We never met, but I'll miss my Popdose colleague's passion for film; he was especially keen on science fiction, something we bonded over in our e-mails and online exchanges. A tragedy--gone too soon.

Friday, October 09, 2009

Popdose: An Education

A star is born as Carey Mulligan receives An Education, in a new memoir-based drama penned by Nick Hornby (High Fidelity). Tutoring her in life and love are Alfred Molina, Cara Seymour, and her co-star in last fall's revival of The Seagull, Peter Sarsgaard.

Thursday, October 08, 2009

Through the looking glass

The harvest moon has yielded a bumper crop of retrospectives.

The Brooklyn Academy of Music has just kicked off a "Hungarians in Hollywood" festival that runs through Oct. 27. Bela Lugosi as Dracula of course but also an eclectic mix of Hungarian hand-crafted entertainment, including Paper Moon, Gilda, and Blow Out.

Love him or hate him, Elia Kazan made some legendary movies, which Film Forum is celebrating with a three-week retrospective that begins tomorrow. Viva Zapata! is hard to find these days, so it's worth checking out. Also highly recommended: The delightful Baby Doll (with one of the best closing lines in film history, Tennessee Williams at his finest) and the more-valued-by-the-year Wild River, which gets a one-week run.

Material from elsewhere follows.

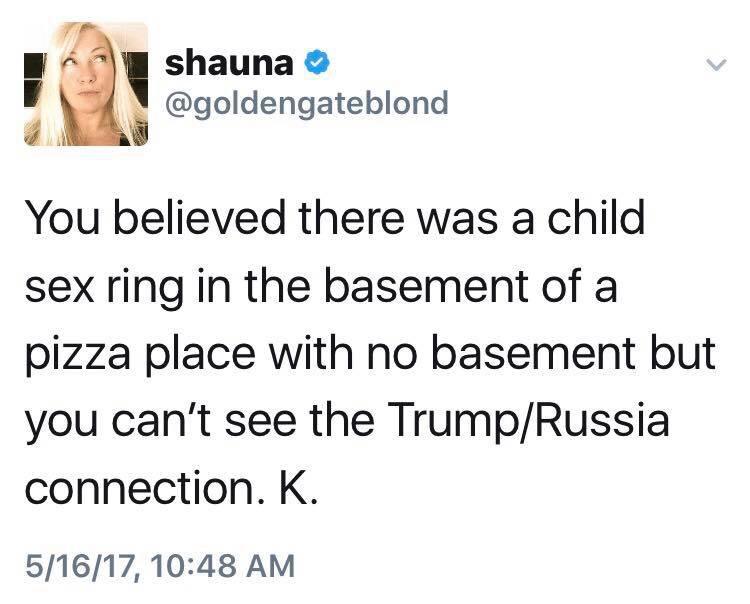Viewport: 750px width, 604px height.
Task: Click the blue verified badge
Action: (x=314, y=63)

The folks at Subway Cinema have the skinny on the Film Society of Lincoln Center's latest "Scary Movies" fest, which runs Oct. 12-22. I had a great time at the first one some years back. The original, accept-no-substitutes version of The Stepfather (pictured) is in my DVD review queue for Popdose.

Wednesday, October 07, 2009

New York Theater News: Hamlet

Jude Law is a not-so-melancholy Dane in the play's (and the actor's) first Broadway appearance since 1995. To be or not to be?

Monday, October 05, 2009

Henry Hewes Design Awards noms announced

Quite a slate of nominees this year, for behind-the-scenes talent that sets the stage so well. Shrek the Musical's set and costume designer, Tim Hatley, is in good company this year.

Friday, October 02, 2009

Live Design: A Steady Rain

The forecast calls for stars on Broadway, as Daniel Craig and Hugh Jackman play Chicago cops in A Steady Rain. Plus: A couple of Off Broadway shows, at the Live Design website.